* Begin Input records *

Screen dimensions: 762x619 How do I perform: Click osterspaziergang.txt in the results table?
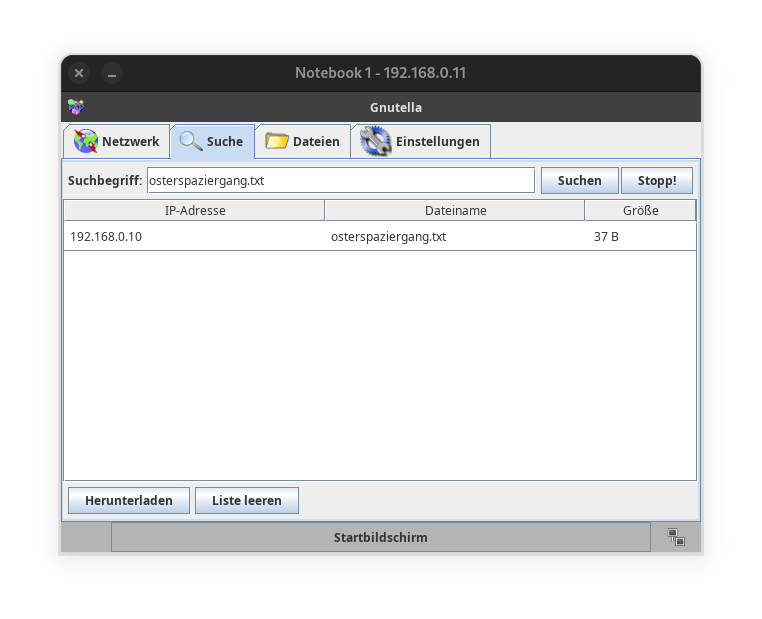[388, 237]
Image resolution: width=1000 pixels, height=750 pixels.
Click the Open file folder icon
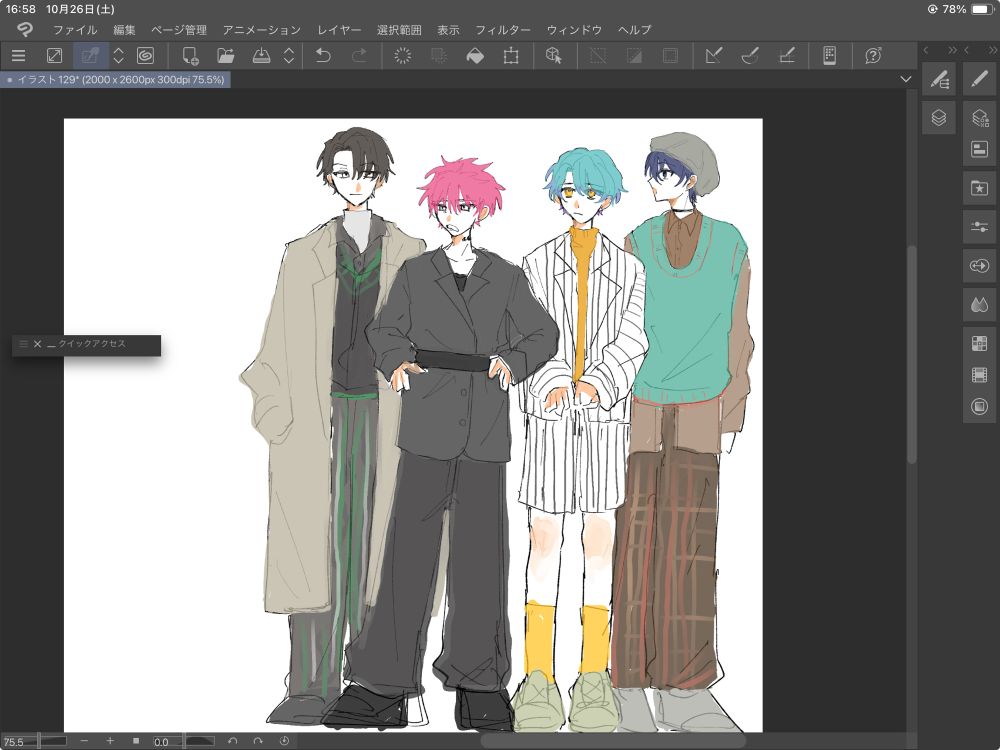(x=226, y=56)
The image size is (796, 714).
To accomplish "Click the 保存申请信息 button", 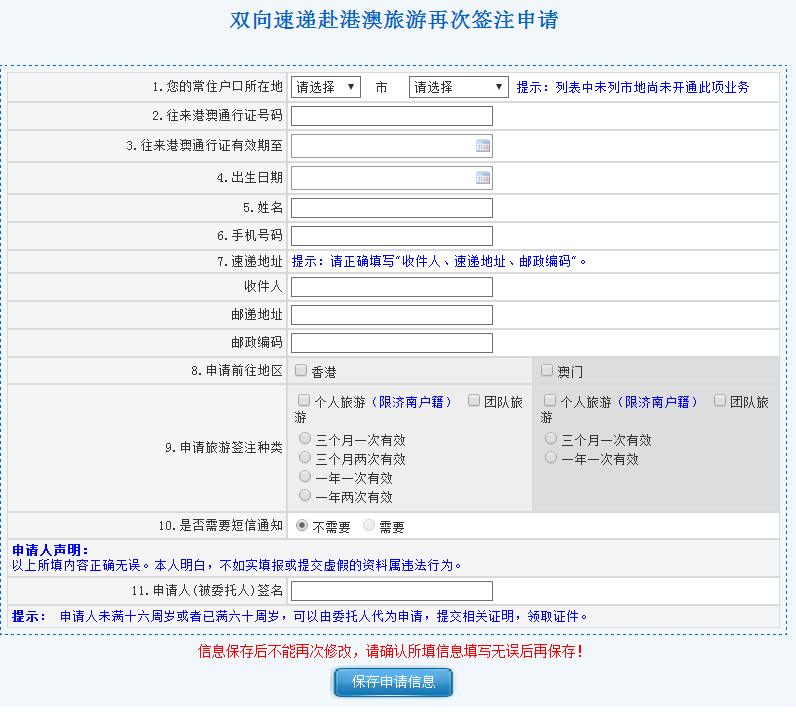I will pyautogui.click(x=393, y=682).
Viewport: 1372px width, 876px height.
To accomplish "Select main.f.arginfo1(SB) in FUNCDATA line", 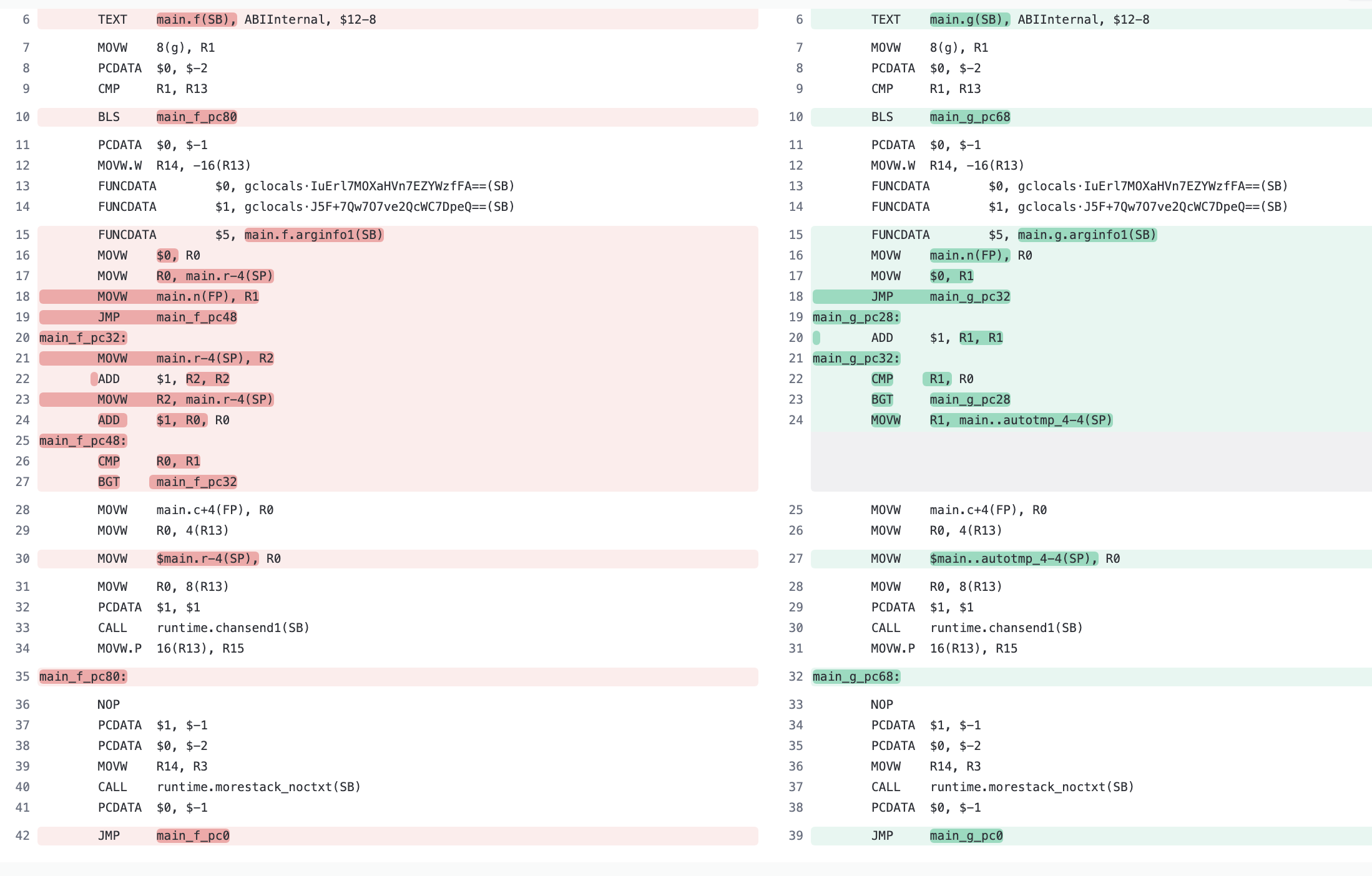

* End Input records *
* Begin Input records *

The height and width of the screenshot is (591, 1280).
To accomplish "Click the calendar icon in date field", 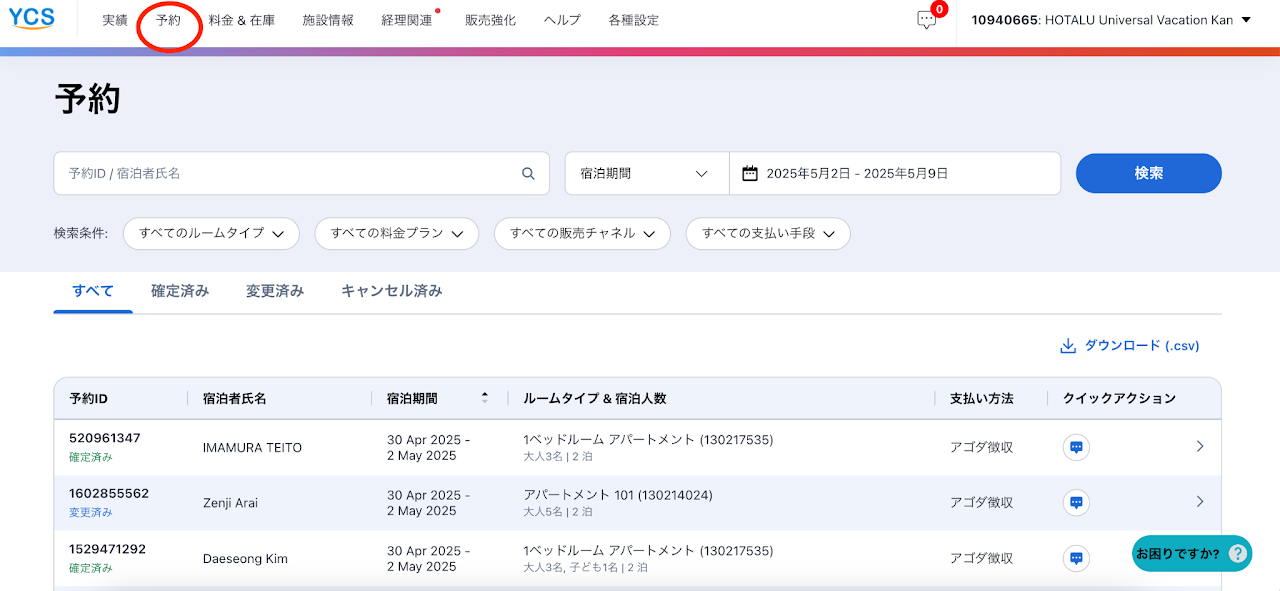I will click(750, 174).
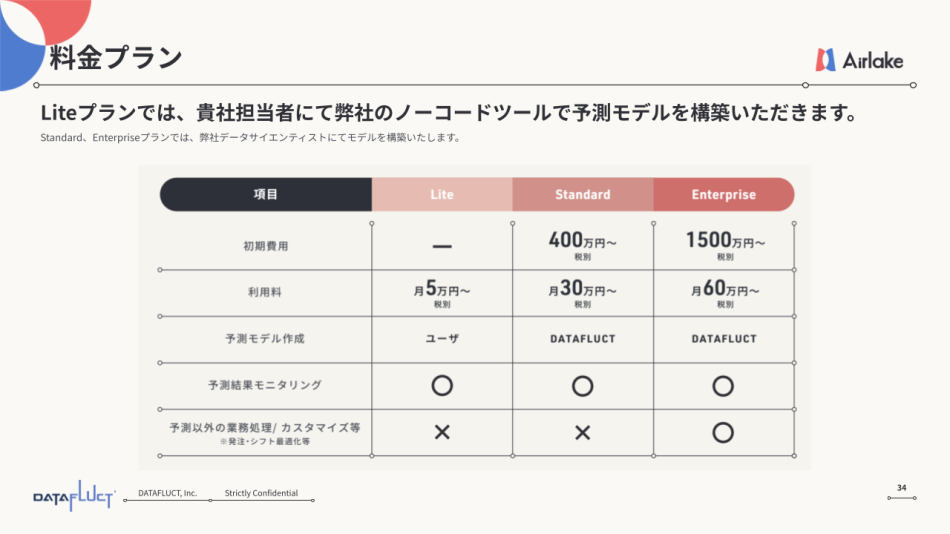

* End Input records *
* Begin Input records *

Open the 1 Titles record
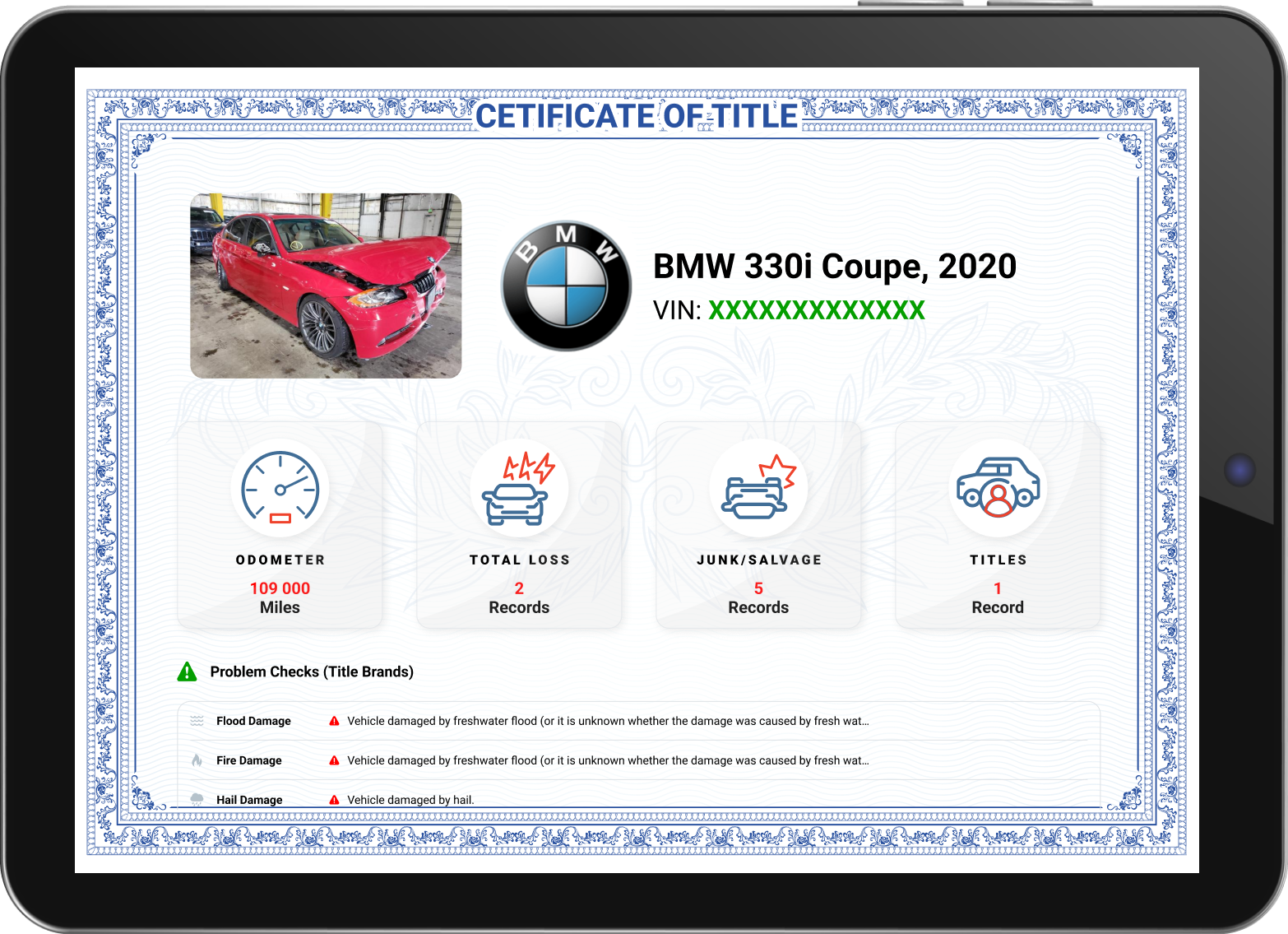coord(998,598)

* End Input records *

§ **Aim**
Please find every line in the data above that contains the word "Open" and copy each of those lines. Case counts.

§ **Exercise solution**
Click the Open file folder icon
Open the 1 Titles record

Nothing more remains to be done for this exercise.